Der Historiker Engelhardt würdigte es als „sehr gelungen“, der Medizinethiker Frewer – seine Reaktion war mit besonderer Spannung erwartet worden – sprach gar ein „großes Kompliment“ aus. Beide würdigten, dass auf die nur noch in kleinem Umfang verbliebenen ehemaligen „Hungerstationen“ und deren symbolische Rekonstruktion ein besonderer Fokus gelegt werden soll.
Harsche Nachfragen, die umstrittene Vorgeschichte betreffend? Gab’s keine einzige.

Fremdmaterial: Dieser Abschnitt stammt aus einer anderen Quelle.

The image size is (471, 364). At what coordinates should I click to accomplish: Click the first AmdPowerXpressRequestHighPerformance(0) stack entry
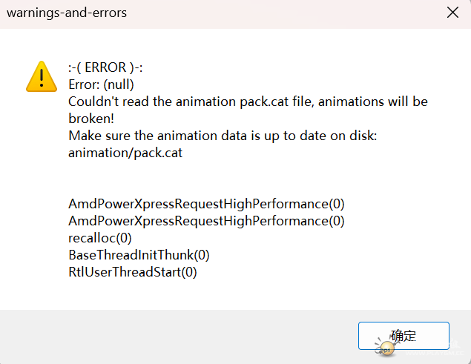point(206,204)
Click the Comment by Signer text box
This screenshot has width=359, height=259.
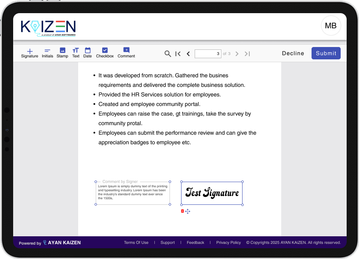pyautogui.click(x=133, y=193)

Was nun viele auf den – auf dem Höhepunkt des Zwistes – installierten Sprecher der „Steuerungsgruppe“ zurückführen: Christoph Safferling ist Professor für Völkerrecht sowie Leiter der Internationalen Akademie Nürnberger Prinzipien und gilt als jener Hochschullehrer, der die FAU zuletzt mit am nächsten an den Bereich lange ersehnter Forschungs-„Exzellenz“ geführt hat. Zudem wird ihm Moderationstalent nachgesagt, von „sehr vielen“ einbindenden Gesprächen mit den vormaligen Hauptkritikern ist zu hören.

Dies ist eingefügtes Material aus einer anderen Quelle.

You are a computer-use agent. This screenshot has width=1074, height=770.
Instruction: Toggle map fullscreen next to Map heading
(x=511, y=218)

Offenkundig mit Erfolg. In Erlangen scheint neuerdings die Sonntagsreden-Phrase, dass „alle an einem Strang ziehen“, in Erfüllung zu gehen, zumindest vorläufig. Nach der Präsentation der Berliner Agentur chezweitz & Hoskins Architects erkannte eine ehemalige Stadträtin rückblickend sogar ein Musterbeispiel „demokratischer Willensbildung“. Alle hätten um den besten Weg gerungen, maximal kontrovers. Ergebnis sei nun eine anscheinend für alle akzeptable Lösung.